Au niveau des Etats, rien n'exclut d'entrevoir une harmonisation des positions concernant les questions liées aux relations avec l'Europe, à la lutte contre le terrorisme et à la régulation des flux migratoires. Ils pourraient aussi constituer un pôle modérateur vis-à-vis des convulsions du Machrek pour une solution de paix durable entre Palestiniens et Israéliens. Le Maghreb a tout intérêt à cette harmonisation interne même si la volonté politique et les vieux réflexes ne suivent pas toujours. Il faudrait encore que les suspicions latentes ou manifestes entre les pays de la région puissent être dépassées. Lors du sommet arabe d'Alger l'inimitié entre le Libyen Kadhafi et le Mauritanien Ould Tayaa était très manifeste, le second ayant auparavant accusé le premier d'avoir soutenu les deux tentatives de putsh à Nouakchot en 2003. Les méfiances de la Tunisie de Ben Ali vis-à-vis de ses voisins ne se sont pas dissipées.
Il n'y a plus eu de réunion au sommet de l'UMA depuis 1994. L'accord annoncé par les ministres des Affaires étrangères maghrébins pour la tenue d'un sommet à Tripoli en juin lèvera-t-il les obstacles cumulés? On craint déjà l'absence de Ould Tayaa à cette rencontre et les Tunisiens n'auraient renoncé qu'à contre-cœur à leur proposition de tenir le sommet à Tunis pour aplanir tous les contentieux.
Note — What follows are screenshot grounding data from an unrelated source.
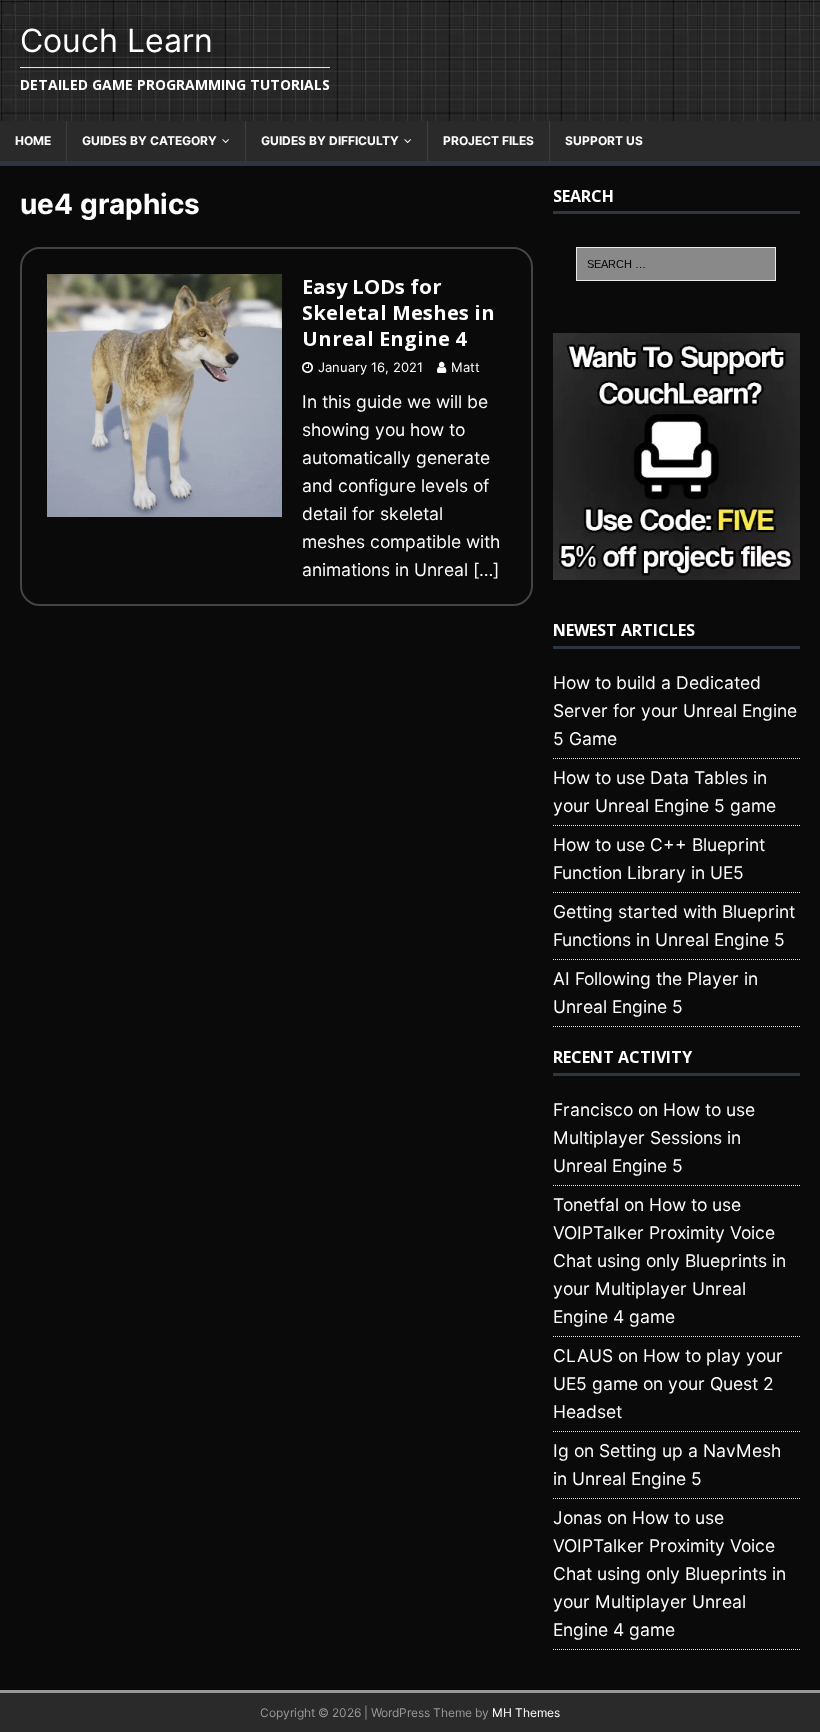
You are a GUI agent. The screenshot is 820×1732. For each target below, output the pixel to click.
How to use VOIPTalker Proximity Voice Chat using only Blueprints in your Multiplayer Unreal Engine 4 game (669, 1260)
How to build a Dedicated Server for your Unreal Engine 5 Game (675, 710)
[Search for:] (676, 264)
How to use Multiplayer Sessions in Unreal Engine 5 (654, 1137)
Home (33, 140)
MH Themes (526, 1712)
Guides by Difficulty (330, 140)
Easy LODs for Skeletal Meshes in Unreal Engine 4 (398, 312)
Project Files (488, 140)
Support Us (604, 140)
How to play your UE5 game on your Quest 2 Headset (668, 1383)
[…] (486, 569)
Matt (465, 367)
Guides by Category (149, 140)
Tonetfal (586, 1204)
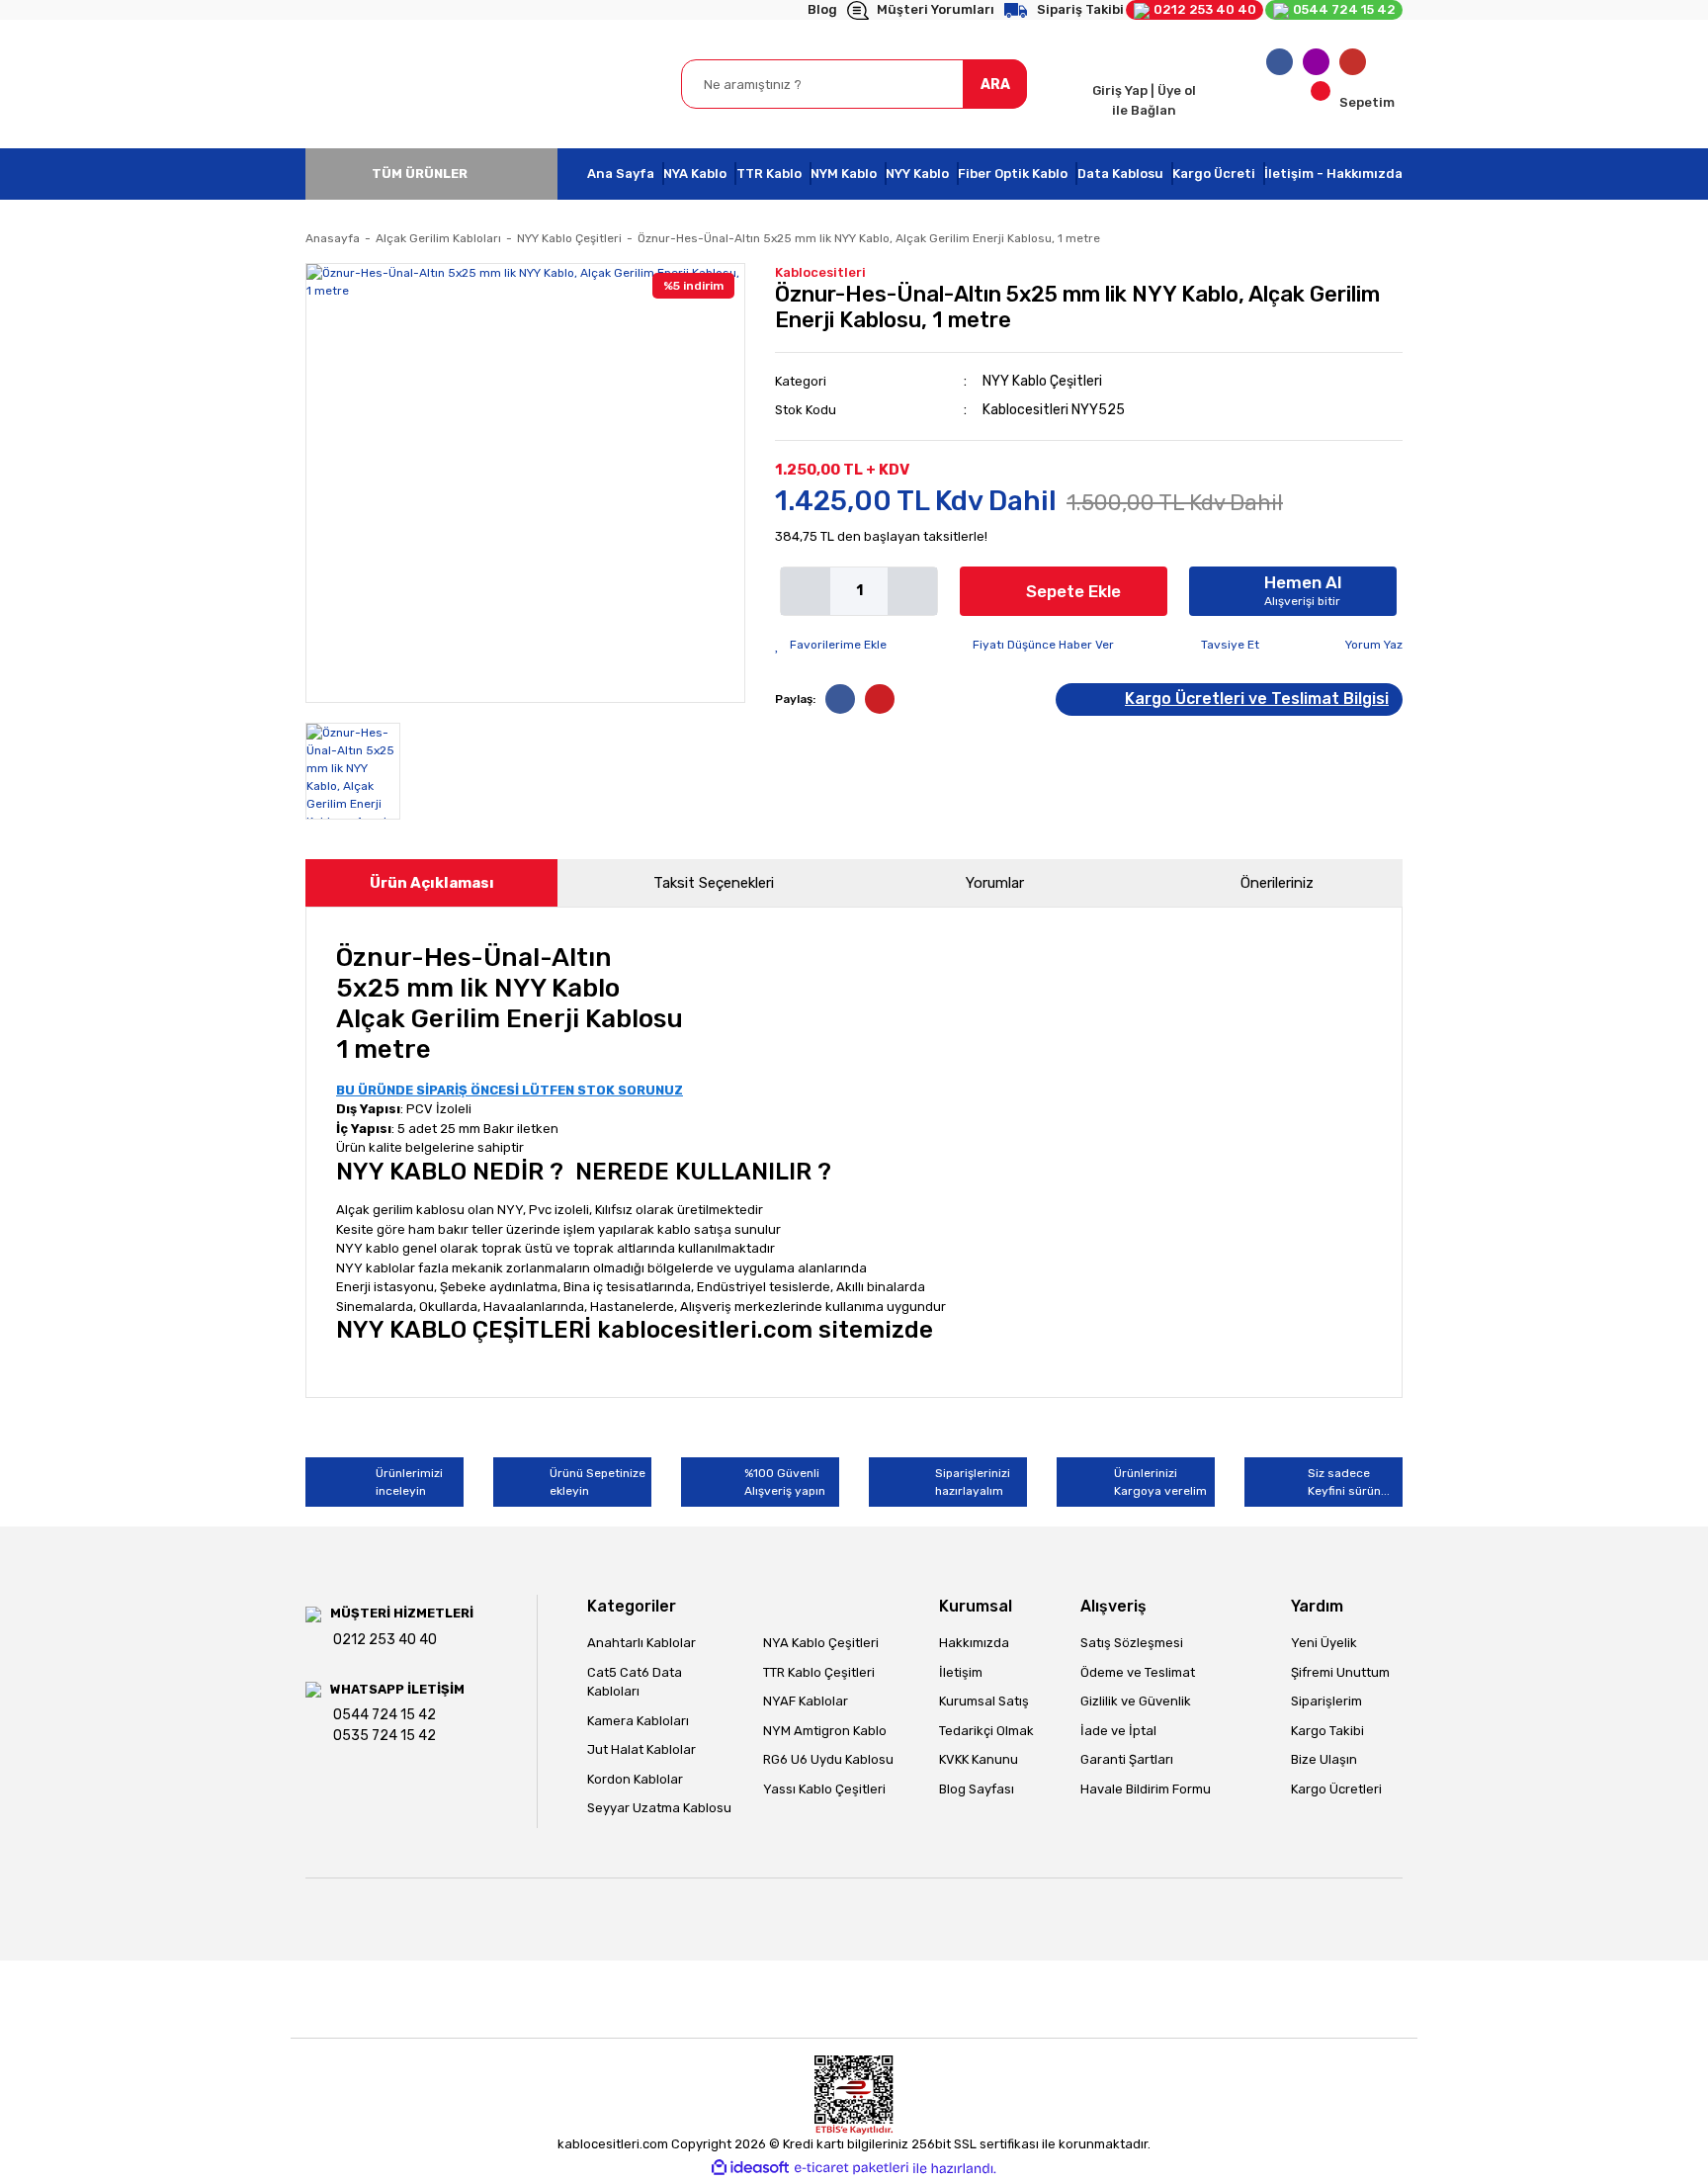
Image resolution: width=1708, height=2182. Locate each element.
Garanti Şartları (1126, 1759)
Vis-à-vis du Moyen-Orient, on voit se dessiner une convergence des Maghrébins, notamment pour une réforme de la Ligue arabe, alourdie par une bureaucratie à 90 % égyptienne et soupçonnée de mauvaise gestion des fonds qui lui sont alloués. De même, à propos du conflit israélo-palestinien, les Maghrébins veulent relancer le rapprochement, le Maroc ayant invité Shimon Peres, le leader travailliste israélien et la Tunisie Ariel Sharon lui-même alors que Kadhafi, dans son style inénarrable, prône un Etat multiconfessionnel unique.
Le dégel algéro-marocain va-t-il permettre de dégager la voie obstruée d'une UMA qui est jusqu'ici restée synonyme de division et d'impuissance? On ne peut pas indéfiniment décevoir les peuples.